What is the origin of Y2K?

I'm not sure if it's apocryphal, but there is this article on Slate regarding the etymology of Y2K:

Y2K was born on Monday, June 12, 1995, at 11:31 p.m. It was delivered in the middle of an otherwise unintelligible e-mail, a contribution to an Internet discussion group of computer geeks exploring the millennium bug long before most people were surfing the World Wide Web.

The efficiency of the term is undeniable--"Y" for "year," the number "2," and "K" for "thousand" (from the Greek "kilo")--and it eventually caught on. But its creator remained unidentified until just over a year ago, when someone performed the equivalent of a computer paternity test by searching the discussion group's archives for the term's first use.

The father of the phrase is a 52-year-old Massachusetts programmer named David Eddy, who's now the president of a Y2K consulting business (click here to visit his Web page). "People were calling it Year 2000, CDC [Century Date Change], Faddle [Faulty Date Logic]," Eddy says. "There were other contenders. [Y2K] just came off my fingertips."
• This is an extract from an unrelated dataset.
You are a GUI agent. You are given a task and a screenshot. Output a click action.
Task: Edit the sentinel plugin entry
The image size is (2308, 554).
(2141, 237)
Y2K stands for "the year 2000." This was the year all the ancient computer systems were supposed to crash because they couldn't handle 4-digit years. This was called the Y2K bug, and because of it banks were supposed to fail, airliners to fall out of the sky, and the digital world to come to a messy and somewhat ignominious end. But for a couple of digits the world could have been saved!

In fact the world went blithely on about its business. Reports of its impending demise were, in the words of Mark Twain, "an exaggeration."